Oh btw, my mom called... you made the police blotter in the newspaper. Don't worry, she's mailng me a copy so I can put in on the fridge.
Please tell me I did not ask the bartender how big his dick was.
Do you remember Kelly my alter personality? She talked like a man and would sing amazing grace?
I can always tell I missed tequila night based on the hickeys on your neck man. Fucking call me.
Had sex and ran 2.8 miles all before 7:30am. This is going to be a very productive Monday.
Me and a 30 year old man are sitting in my bathtub in swimsuits drinking straight rum from the bottle. Don't tell me how fucked up your Christmas is.
And that's why we do second round interviews for possible roommates.
My pants are like a grocery bag containing ONLY jelly beans right now.
Shaving your bikini line at 11 at night in the Walmart bathroom feels trashy no matter why you're doing it.

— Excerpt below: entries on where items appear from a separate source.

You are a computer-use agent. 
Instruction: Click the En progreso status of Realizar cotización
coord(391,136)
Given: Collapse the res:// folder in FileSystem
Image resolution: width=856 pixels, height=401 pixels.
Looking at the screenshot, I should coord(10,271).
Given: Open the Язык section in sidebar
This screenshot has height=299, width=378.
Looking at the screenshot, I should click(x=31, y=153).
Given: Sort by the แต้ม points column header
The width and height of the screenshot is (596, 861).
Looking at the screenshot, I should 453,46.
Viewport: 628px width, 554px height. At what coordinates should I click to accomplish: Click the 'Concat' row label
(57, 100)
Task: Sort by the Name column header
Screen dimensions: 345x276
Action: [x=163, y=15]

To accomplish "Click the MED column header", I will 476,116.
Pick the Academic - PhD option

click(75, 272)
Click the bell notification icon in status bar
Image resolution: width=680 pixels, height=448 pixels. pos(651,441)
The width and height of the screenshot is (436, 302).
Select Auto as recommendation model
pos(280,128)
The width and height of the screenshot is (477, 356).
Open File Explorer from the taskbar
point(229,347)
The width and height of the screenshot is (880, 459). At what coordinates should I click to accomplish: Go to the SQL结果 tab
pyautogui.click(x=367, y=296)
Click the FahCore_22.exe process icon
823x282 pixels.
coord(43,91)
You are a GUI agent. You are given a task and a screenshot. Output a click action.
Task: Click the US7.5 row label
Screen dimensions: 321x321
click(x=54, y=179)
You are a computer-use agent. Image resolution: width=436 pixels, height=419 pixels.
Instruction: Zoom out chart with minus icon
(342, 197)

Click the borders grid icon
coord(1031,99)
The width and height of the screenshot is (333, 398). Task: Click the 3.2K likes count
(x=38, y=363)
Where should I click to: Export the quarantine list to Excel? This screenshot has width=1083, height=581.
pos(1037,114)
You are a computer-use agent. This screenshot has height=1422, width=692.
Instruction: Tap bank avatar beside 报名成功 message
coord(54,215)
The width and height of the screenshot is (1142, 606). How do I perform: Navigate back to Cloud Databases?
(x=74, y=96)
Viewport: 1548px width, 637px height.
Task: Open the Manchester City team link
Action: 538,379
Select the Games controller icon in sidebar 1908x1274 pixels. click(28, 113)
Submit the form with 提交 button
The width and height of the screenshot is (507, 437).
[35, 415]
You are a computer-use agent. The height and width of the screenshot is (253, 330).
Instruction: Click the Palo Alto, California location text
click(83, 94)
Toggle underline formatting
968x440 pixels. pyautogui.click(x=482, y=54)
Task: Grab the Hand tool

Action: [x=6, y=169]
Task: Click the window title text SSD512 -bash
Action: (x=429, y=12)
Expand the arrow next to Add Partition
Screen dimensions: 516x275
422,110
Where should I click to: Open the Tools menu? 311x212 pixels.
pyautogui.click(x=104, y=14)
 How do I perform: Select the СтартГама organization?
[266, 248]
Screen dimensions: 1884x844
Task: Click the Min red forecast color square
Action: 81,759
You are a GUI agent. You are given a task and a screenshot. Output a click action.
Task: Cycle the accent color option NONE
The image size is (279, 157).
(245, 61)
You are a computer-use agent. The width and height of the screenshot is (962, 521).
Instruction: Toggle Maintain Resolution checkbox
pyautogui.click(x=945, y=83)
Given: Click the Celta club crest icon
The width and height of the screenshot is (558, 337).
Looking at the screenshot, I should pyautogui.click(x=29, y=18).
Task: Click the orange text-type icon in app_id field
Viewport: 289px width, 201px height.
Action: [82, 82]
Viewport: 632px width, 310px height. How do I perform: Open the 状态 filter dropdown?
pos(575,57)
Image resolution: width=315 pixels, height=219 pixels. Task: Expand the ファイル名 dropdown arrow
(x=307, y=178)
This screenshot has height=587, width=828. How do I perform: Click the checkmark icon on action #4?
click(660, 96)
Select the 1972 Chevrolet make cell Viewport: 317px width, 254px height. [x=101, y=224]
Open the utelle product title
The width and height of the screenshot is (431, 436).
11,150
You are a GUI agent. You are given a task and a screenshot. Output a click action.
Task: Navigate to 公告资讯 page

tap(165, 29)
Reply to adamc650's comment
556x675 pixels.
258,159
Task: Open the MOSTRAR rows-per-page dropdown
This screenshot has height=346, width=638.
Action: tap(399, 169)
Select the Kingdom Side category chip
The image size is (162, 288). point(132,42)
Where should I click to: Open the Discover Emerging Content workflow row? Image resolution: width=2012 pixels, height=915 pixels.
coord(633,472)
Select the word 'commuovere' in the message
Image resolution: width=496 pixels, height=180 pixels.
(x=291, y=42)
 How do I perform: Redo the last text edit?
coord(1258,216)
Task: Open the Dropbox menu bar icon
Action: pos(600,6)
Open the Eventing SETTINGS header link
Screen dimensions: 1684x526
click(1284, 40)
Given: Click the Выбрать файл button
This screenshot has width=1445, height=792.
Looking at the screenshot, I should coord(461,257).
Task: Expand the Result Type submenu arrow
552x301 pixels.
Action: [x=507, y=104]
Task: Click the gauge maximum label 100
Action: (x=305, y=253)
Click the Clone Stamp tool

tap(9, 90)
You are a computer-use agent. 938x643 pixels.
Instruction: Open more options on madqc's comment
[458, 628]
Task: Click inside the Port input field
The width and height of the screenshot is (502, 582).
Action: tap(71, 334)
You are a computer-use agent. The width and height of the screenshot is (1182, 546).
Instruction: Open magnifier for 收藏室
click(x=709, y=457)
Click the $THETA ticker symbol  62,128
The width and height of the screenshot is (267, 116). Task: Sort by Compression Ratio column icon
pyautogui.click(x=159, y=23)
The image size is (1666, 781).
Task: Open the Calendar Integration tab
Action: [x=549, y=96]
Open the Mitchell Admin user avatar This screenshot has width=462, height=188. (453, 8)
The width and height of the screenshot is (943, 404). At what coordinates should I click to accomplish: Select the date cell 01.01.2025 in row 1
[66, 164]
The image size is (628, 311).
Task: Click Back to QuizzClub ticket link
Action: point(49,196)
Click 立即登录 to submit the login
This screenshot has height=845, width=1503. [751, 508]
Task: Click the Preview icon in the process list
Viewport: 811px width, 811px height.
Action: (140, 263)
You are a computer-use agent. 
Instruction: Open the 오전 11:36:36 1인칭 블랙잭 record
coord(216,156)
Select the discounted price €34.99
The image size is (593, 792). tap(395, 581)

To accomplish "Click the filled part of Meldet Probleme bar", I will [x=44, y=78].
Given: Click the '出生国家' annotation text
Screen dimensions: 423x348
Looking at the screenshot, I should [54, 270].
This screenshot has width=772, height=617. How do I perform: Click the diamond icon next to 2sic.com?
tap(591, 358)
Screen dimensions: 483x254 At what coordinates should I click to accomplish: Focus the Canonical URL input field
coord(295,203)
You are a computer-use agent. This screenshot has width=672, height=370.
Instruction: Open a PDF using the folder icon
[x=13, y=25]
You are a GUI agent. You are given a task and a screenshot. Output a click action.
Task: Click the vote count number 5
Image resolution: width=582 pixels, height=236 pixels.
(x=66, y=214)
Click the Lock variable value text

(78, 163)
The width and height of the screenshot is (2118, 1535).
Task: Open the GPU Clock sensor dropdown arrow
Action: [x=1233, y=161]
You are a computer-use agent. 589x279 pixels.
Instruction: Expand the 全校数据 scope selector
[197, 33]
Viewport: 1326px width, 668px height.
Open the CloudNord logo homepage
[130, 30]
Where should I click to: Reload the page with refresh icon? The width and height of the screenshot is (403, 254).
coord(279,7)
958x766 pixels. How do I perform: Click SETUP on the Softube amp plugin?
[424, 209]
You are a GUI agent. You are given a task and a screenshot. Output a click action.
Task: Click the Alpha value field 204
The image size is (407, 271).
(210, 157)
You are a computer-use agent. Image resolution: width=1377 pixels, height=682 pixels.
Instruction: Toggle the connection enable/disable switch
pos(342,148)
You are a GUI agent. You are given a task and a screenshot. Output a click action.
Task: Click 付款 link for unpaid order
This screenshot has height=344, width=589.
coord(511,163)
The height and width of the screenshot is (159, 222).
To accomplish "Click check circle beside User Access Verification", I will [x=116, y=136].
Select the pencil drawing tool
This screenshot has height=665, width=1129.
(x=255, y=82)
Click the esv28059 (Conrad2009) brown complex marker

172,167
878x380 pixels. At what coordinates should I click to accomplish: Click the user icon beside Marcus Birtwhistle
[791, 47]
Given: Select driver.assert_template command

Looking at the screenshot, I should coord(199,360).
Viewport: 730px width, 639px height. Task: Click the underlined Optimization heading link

I'm pretty sure that my eyebrow is going to be swollen from a sex injury tomorrow and possibly a black eye. If it forms that way it wiil be the second time. Different eyeball. Different decade.
I woke up next to my bosses toilet.i wish you had just left me in the neighbors yard.
I woke up and saw that my last google search was "Bacon neck".
well...I was at work...until someone dropped dead during their performance of "I believe I can fly". It was karaoke night.
Standing straight up with intensity he came in his own mouth. I know this because he showed me the video from five different angles when asked if I would like him to demonstrate. And I did.